• [Work instructions] Output exactly the lines from the one with "The width and height of the screenshot is (1056, 594)." to the close of the records below, first and last included.
-------- Task input
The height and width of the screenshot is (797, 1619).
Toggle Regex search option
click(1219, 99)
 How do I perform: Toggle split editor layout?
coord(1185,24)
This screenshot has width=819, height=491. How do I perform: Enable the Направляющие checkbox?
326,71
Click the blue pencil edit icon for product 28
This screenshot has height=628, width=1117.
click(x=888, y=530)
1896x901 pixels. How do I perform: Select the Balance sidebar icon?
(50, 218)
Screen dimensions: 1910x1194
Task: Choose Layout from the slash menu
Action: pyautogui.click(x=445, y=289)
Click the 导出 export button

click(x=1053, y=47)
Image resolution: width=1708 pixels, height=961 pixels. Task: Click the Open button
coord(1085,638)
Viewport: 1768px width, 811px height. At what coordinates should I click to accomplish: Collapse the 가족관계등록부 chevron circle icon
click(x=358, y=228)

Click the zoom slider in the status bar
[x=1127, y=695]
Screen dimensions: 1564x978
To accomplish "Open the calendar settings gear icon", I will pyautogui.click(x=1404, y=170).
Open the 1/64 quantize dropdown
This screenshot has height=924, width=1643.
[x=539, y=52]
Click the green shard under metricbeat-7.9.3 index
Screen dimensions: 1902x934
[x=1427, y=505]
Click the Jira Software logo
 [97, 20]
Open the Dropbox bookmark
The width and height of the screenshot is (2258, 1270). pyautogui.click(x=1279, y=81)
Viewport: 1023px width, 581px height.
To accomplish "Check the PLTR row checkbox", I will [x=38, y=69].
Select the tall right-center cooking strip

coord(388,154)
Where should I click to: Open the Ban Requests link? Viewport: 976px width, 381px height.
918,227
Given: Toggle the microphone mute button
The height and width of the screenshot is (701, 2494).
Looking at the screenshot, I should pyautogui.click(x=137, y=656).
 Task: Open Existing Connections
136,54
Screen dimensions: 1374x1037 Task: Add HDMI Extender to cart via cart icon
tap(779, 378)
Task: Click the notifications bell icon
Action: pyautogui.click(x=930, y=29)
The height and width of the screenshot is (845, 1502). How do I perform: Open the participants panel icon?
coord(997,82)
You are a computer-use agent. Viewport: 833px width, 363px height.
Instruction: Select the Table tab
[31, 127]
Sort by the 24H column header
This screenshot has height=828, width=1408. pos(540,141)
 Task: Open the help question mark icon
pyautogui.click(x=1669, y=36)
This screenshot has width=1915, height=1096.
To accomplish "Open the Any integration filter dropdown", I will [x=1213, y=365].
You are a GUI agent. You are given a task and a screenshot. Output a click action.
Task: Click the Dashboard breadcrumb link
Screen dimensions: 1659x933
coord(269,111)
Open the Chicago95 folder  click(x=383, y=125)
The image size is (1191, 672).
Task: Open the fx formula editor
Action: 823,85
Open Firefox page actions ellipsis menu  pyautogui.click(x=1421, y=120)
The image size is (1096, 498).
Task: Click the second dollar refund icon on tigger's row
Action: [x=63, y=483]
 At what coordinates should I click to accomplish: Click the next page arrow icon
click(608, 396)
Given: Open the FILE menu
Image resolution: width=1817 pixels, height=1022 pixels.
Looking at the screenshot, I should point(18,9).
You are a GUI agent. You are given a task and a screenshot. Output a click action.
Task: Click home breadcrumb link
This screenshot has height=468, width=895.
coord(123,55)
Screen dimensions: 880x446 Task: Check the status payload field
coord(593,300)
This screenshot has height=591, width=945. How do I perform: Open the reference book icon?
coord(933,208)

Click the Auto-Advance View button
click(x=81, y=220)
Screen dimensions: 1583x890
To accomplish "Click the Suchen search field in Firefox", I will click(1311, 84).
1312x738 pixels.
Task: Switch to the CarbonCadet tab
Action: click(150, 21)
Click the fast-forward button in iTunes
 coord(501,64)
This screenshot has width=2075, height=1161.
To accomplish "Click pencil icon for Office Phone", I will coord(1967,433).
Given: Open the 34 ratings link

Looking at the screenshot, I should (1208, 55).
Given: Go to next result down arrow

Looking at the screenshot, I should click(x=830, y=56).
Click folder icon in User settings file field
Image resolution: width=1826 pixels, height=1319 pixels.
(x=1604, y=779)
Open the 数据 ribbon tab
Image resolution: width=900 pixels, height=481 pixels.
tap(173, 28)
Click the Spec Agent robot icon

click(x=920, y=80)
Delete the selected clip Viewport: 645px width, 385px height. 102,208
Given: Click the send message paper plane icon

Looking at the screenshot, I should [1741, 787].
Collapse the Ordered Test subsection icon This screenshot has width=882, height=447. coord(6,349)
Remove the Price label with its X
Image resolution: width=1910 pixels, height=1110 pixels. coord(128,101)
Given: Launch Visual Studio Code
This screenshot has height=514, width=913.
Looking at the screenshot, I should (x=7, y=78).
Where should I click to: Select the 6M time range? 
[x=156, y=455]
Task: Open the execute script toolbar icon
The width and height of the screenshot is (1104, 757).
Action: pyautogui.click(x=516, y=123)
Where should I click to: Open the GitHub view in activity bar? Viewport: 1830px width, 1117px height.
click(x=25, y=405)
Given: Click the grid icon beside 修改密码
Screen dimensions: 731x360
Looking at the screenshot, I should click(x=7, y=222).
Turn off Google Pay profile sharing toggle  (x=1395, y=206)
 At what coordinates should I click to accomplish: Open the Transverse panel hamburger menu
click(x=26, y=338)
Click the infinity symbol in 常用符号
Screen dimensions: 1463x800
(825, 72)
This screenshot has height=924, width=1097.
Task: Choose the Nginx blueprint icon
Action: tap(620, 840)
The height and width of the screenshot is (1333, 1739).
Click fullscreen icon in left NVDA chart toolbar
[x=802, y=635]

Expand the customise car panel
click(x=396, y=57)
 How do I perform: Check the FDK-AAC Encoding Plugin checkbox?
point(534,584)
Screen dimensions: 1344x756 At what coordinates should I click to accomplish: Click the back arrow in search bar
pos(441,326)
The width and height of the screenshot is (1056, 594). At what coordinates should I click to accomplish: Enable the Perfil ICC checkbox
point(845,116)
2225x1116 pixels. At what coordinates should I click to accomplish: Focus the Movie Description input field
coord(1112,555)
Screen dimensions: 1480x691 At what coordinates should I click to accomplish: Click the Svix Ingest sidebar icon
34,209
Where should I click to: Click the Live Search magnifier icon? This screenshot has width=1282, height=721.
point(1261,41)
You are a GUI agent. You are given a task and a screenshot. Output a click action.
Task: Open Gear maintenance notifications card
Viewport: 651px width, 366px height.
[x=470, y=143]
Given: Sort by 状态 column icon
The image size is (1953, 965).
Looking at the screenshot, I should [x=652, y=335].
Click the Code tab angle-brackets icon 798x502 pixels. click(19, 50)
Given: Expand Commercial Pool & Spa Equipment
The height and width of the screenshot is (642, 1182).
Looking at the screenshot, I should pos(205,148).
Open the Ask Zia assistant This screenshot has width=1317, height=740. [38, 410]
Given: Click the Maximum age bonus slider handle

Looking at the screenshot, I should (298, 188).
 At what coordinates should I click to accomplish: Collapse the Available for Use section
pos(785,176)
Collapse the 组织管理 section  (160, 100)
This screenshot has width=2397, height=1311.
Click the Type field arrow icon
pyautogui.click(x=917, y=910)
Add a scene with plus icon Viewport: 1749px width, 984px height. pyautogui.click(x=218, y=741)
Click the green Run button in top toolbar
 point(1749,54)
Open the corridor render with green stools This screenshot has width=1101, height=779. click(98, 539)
----------------
• [Written response]
The width and height of the screenshot is (1056, 594). At what coordinates should I click to accomplish: Enable the Perfil ICC checkbox
point(845,116)
2225x1116 pixels. At what coordinates should I click to accomplish: Focus the Movie Description input field
coord(1112,555)
Screen dimensions: 1480x691 At what coordinates should I click to accomplish: Click the Svix Ingest sidebar icon
34,209
Where should I click to: Click the Live Search magnifier icon? This screenshot has width=1282, height=721.
point(1261,41)
You are a GUI agent. You are given a task and a screenshot. Output a click action.
Task: Open Gear maintenance notifications card
Viewport: 651px width, 366px height.
[x=470, y=143]
Given: Sort by 状态 column icon
The image size is (1953, 965).
Looking at the screenshot, I should [x=652, y=335].
Click the Code tab angle-brackets icon 798x502 pixels. click(19, 50)
Given: Expand Commercial Pool & Spa Equipment
The height and width of the screenshot is (642, 1182).
Looking at the screenshot, I should pos(205,148).
Open the Ask Zia assistant This screenshot has width=1317, height=740. [38, 410]
Given: Click the Maximum age bonus slider handle

Looking at the screenshot, I should (298, 188).
 At what coordinates should I click to accomplish: Collapse the Available for Use section
pos(785,176)
Collapse the 组织管理 section  (160, 100)
This screenshot has width=2397, height=1311.
Click the Type field arrow icon
pyautogui.click(x=917, y=910)
Add a scene with plus icon Viewport: 1749px width, 984px height. pyautogui.click(x=218, y=741)
Click the green Run button in top toolbar
 point(1749,54)
Open the corridor render with green stools This screenshot has width=1101, height=779. click(98, 539)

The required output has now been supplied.